This climate allowed an opportunity for someone to initiate the development of an operating system, that would clearly get tremendous support from the hacker community. Linus Torvold a student in Finland at this time, decided he wanted to develop an operating system that allowed him to do more than the Minix operating system he was working with would allow. This operating system was developed by one of his professors (Andrew Tanenbaum), and was used in his computer science classes. He developed his first beta version of Linux, using much of the Minix code. This code was soon replaced, however, as its license was more limiting than the GPL license (of the GNU project). Linus announced his project on a Minix discussion group (hosted at udel at the time!) in 1991. The Linux Operating System is the outcome of that early beginning. The excellent essay: In the Beginning was the Command Line highlights the differences between the major Operating Systems.

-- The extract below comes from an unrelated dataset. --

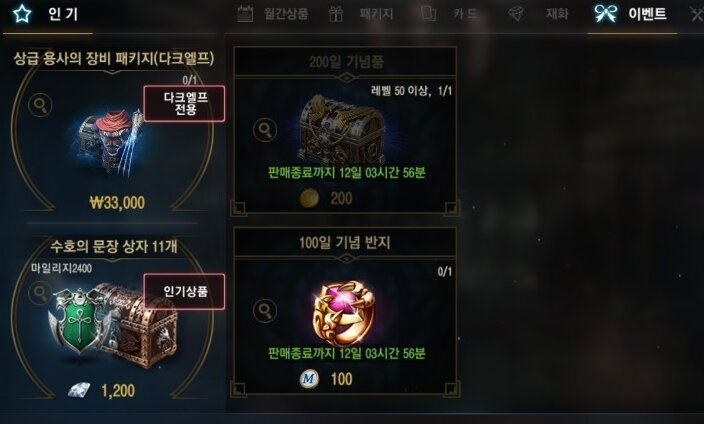Select the 200일 기념품 treasure chest image

pyautogui.click(x=342, y=129)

Pre-conditions for the recent success of Linux include:

As the Linux Operating system has become more popular, and the writings of Eric Raymond (a major hacker) have allowed us to understand the phenomena more clearly, other companies have paid close attention, and considered the commercial opportunities of the open source development. Netscape's announcement of the Mozilla project was the first mainstream (previous Wall Street Darling!) company to switch its product to open source. This allowed the movement to gain additional momentum (and subsequently manifested into the Firefox browser).

How does Open Source Work?

Sucessful open source projects require the following: Leadership and managing the project is critical to an open source success. While this may seem obvious it is critical if one wishes to get volunteer contributions of effort in developing the project, when the availability of that effort is a finite, and a scarce resource. Thus the project also needs to be very imteresting and useful to the hacker community (accomplish something that is important to others, not simply the project leader). Leadership involves communication to the community, and rewarding those in the community for the work they provide. Unlike traditional work, where the reward is purely economic, in the open source community it relates to ego (being recognized in the readme file), seeing work being implemented quickly (instant gratification) and being able to take advantage of the network effects of open source development (i.e. each person contributes a little, but gains from all others' contributions). This is also a political process, as developers essentially form alliances, and thus has game theory implications.

The developer community, as a volunteer resource, is finite. This leads to markets that can only support (effectively) one open source project. We see the winner takes all phenomena in play. If there are two open source projects, the market will tip towards one project, as a positive spiral will take effect, the market leader will survive and become robust, others will diminish (but not die, since they are open source! Closed source projects die, open source projects lay dormant until they are picked up by someone else. This is an important distinction.)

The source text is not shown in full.